Peter Sissons tells us what any viewer should have worked out for themselves:



For 20 years I was a front man at the BBC, anchoring news and current ­affairs programmes, so I reckon nobody is better placed than me to ­answer the question that nags at many of its viewers — is the BBC biased?



In my view, 'bias' is too blunt a word to describe the subtleties of the ­pervading culture. The better word is a 'mindset'. At the core of the BBC, in its very DNA, is a way of thinking that is firmly of the Left.



By far the most popular and widely read newspapers at the BBC are The Guardian and The Independent. ­Producers refer to them routinely for the line to take on ­running stories, and for inspiration on which items to cover. In the later stages of my career, I lost count of the number of times I asked a producer for a brief on a story, only to be handed a copy of The Guardian and told 'it's all in there'…



I am in no doubt that the majority of BBC staff vote for political parties of the Left. But it's impossible to do ­anything but guess at the numbers whose beliefs are on the Right or even Centre-Right. This is because the one thing guaranteed to damage your career prospects at the BBC is letting it be known that you are at odds with the prevailing and deep-rooted BBC attitude towards Life, the Universe, and Everything…



Whatever the United Nations is associated with is good — it is heresy to question any of its activities.

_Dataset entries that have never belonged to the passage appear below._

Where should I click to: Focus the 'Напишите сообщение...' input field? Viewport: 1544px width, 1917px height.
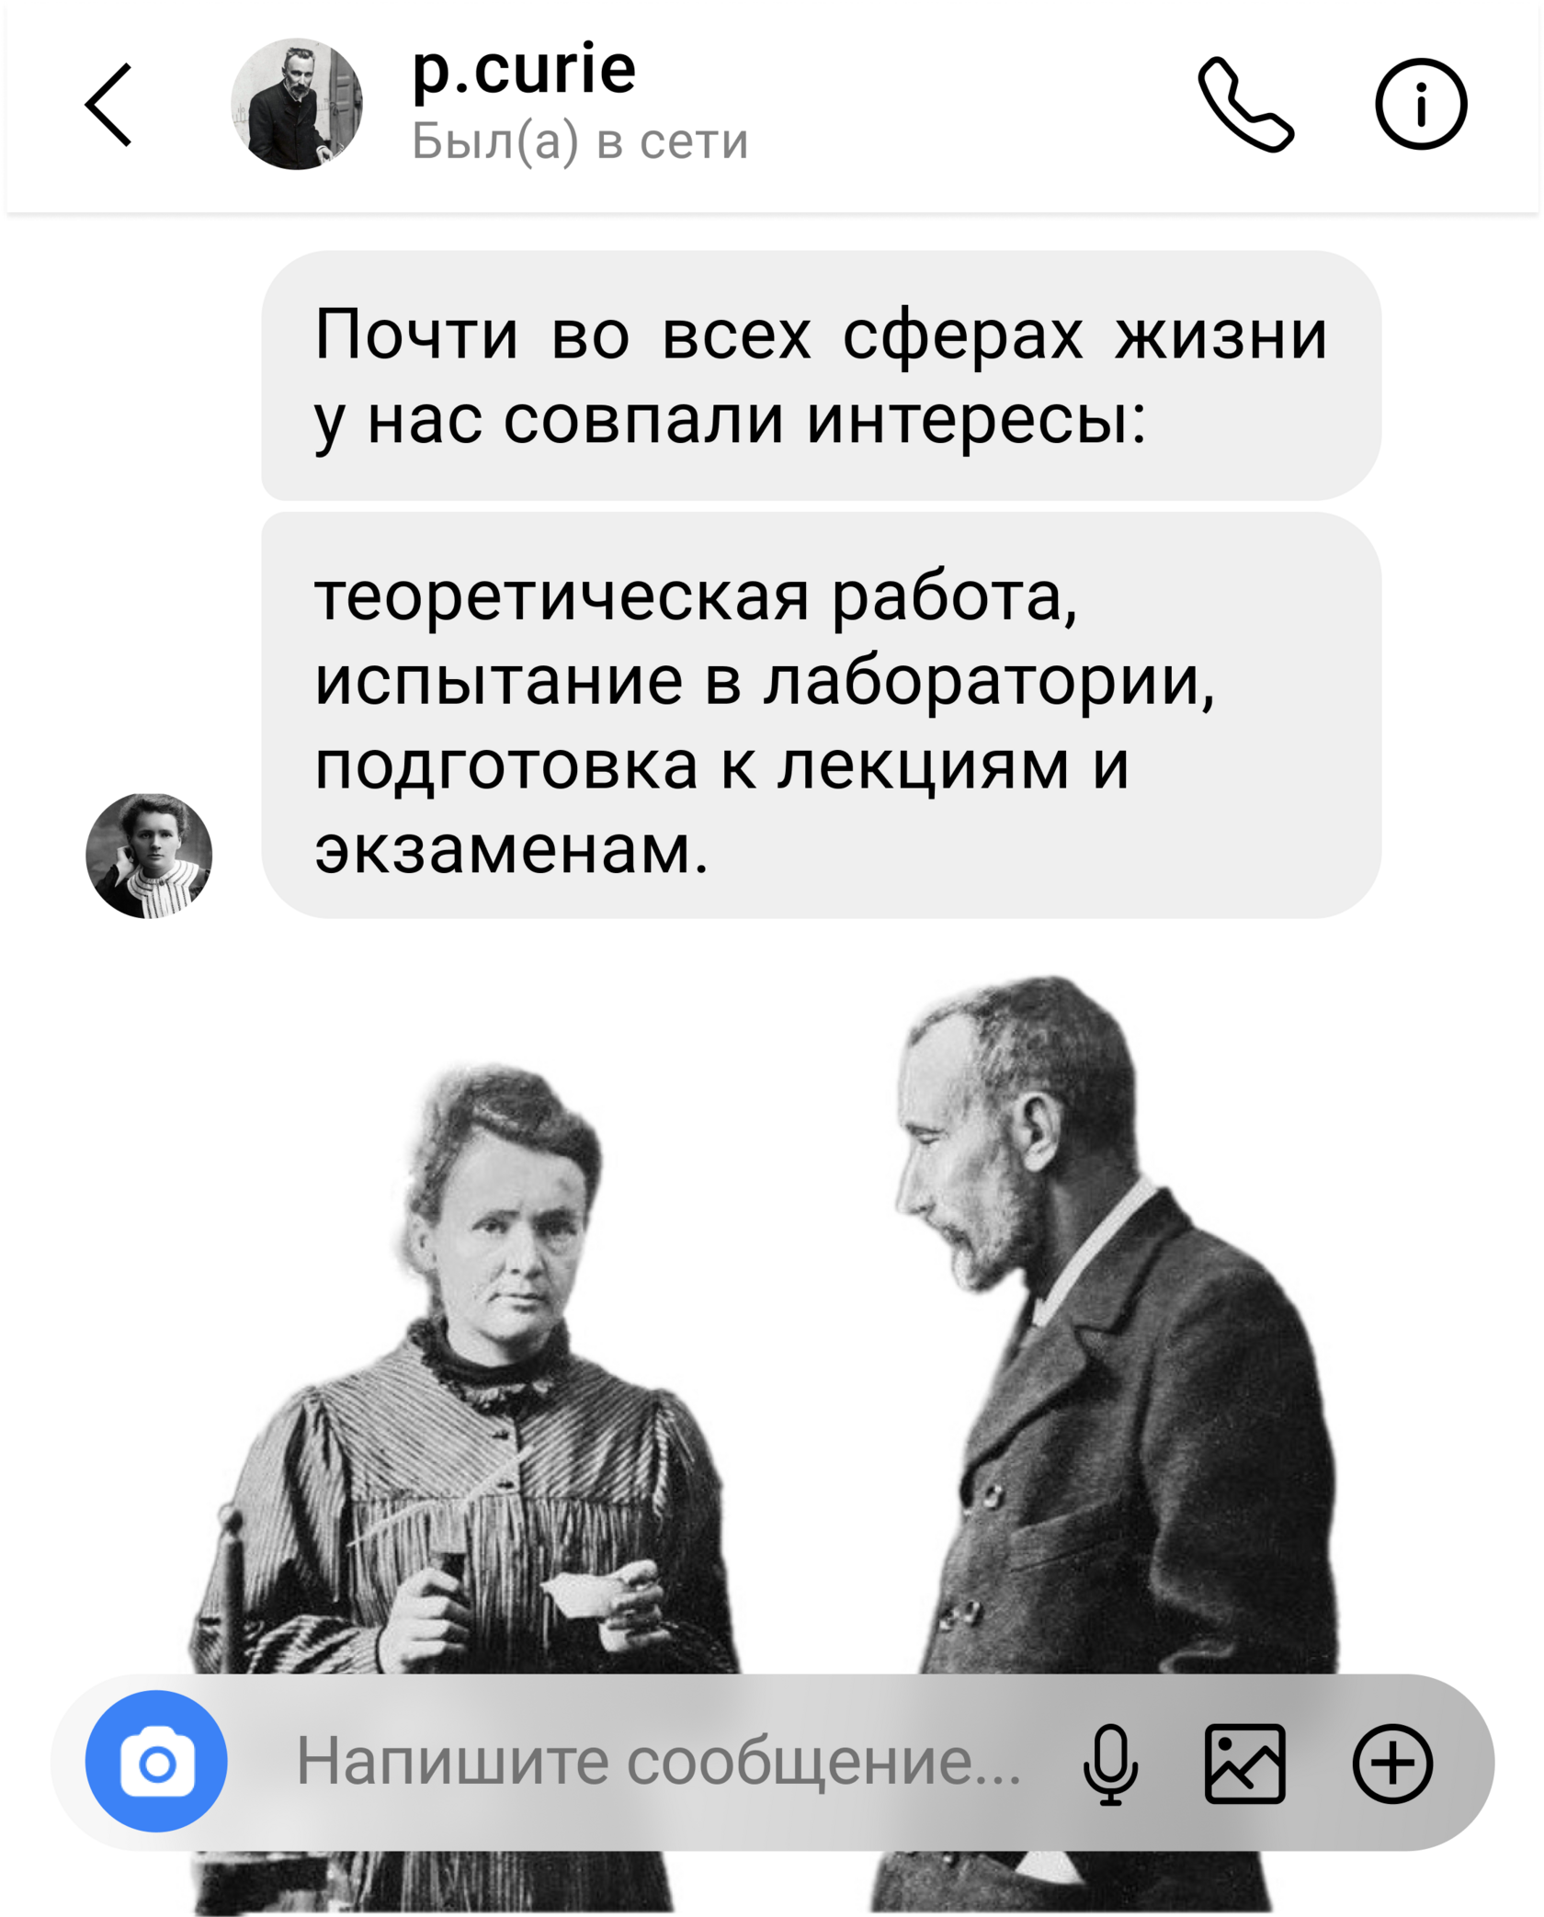point(658,1762)
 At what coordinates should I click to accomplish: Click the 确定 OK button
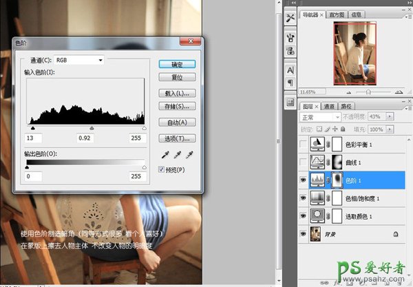[x=178, y=63]
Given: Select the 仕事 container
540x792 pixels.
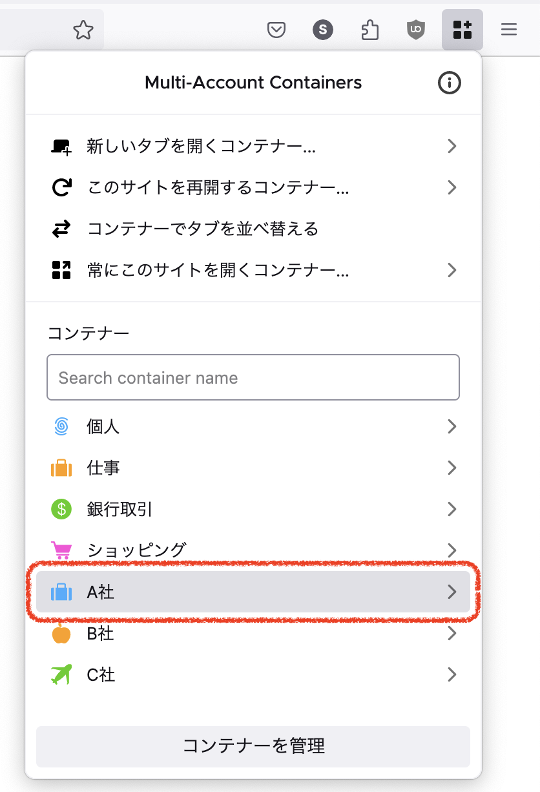Looking at the screenshot, I should (103, 468).
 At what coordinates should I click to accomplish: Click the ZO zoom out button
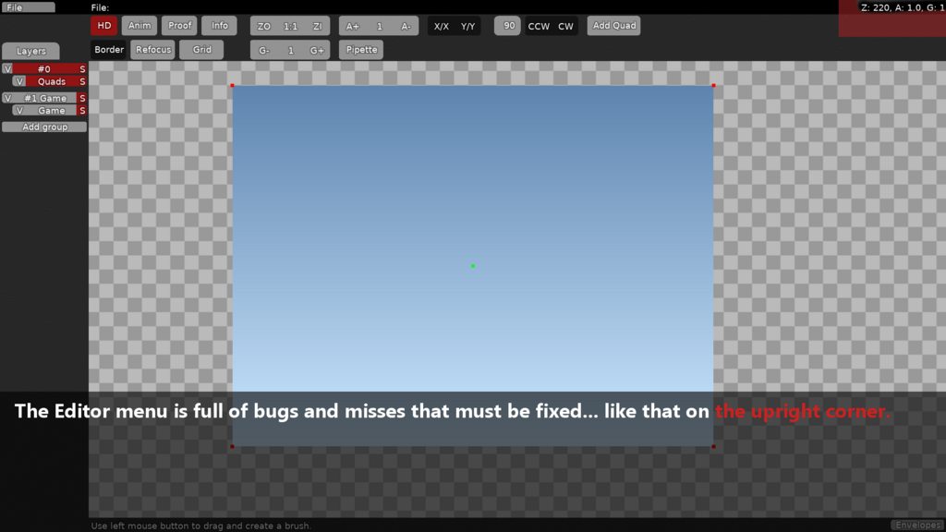264,27
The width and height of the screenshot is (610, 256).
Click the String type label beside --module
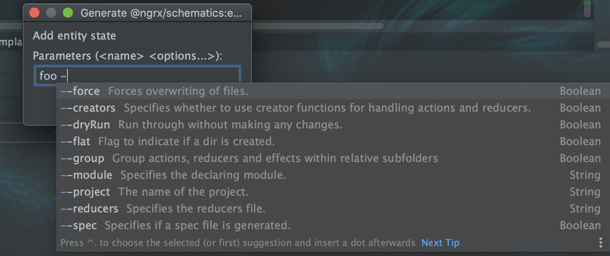point(585,175)
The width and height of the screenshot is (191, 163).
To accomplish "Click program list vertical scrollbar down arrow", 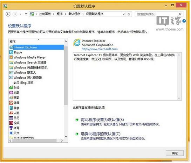I will coord(66,137).
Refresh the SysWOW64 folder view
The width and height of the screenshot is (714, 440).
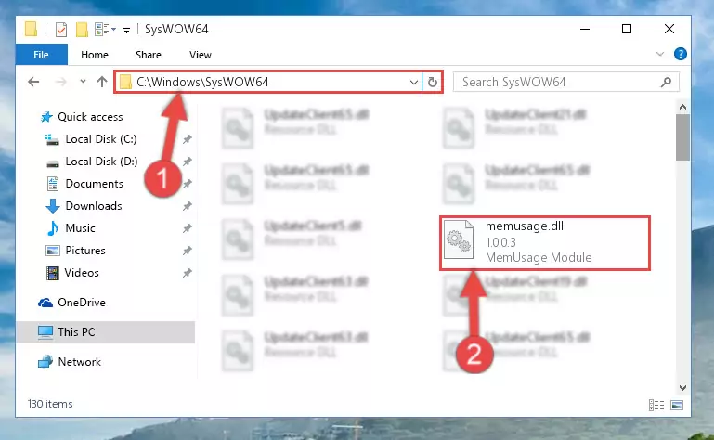tap(432, 82)
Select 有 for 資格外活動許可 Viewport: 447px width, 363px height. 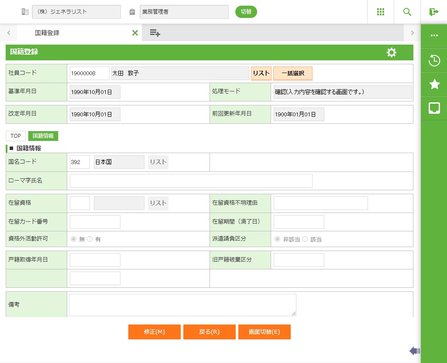tap(90, 239)
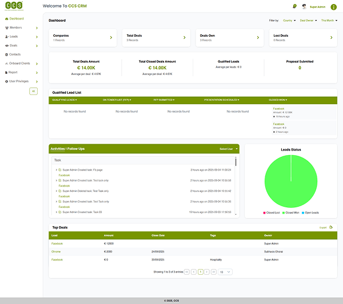
Task: Open the Chrome lead link in Top Deals
Action: [x=56, y=251]
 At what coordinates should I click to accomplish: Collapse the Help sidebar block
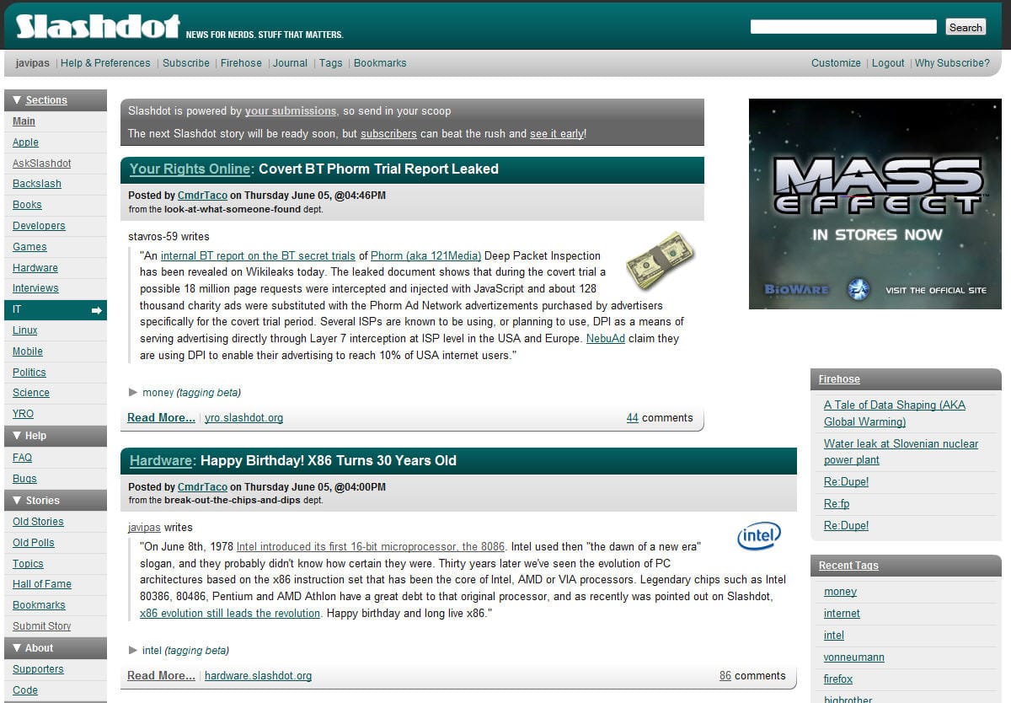tap(17, 436)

The EU is also a good thing, but not quite as good as the UN… All green and environmental groups are very good things. Al Gore is a saint. George Bush was a bad thing, and thick into the bargain. Obama was not just the Democratic Party's candidate for the White House, he was the BBC's. Blair was good, Brown bad, but the BBC has now lost interest in both.






Sounds like the ABC.



Sissions describes the last straw:







I was at Television Centre preparing to anchor the 5pm-6pm news, the centre-piece of which was to be an extended interview that I would conduct with Labour's deputy leader Harriet Harman.



I did what I have always done before thousands of interviews in my 45 years as a broadcast journalist. I drew up a list of the most important current issues that I felt she needed to be asked about, drafted a few core questions…



Then it started — a steady stream of email messages from producers telling me what to ask. Three or four of them all wanted to have their say, and they seemed particularly twitchy about Harman being interviewed by me, unsupervised. Most seemed to be fully paid-up members of her fan club… Then, half an hour before transmission, a ­producer arrived with a list of questions for Harriet Harman emailed in by viewers.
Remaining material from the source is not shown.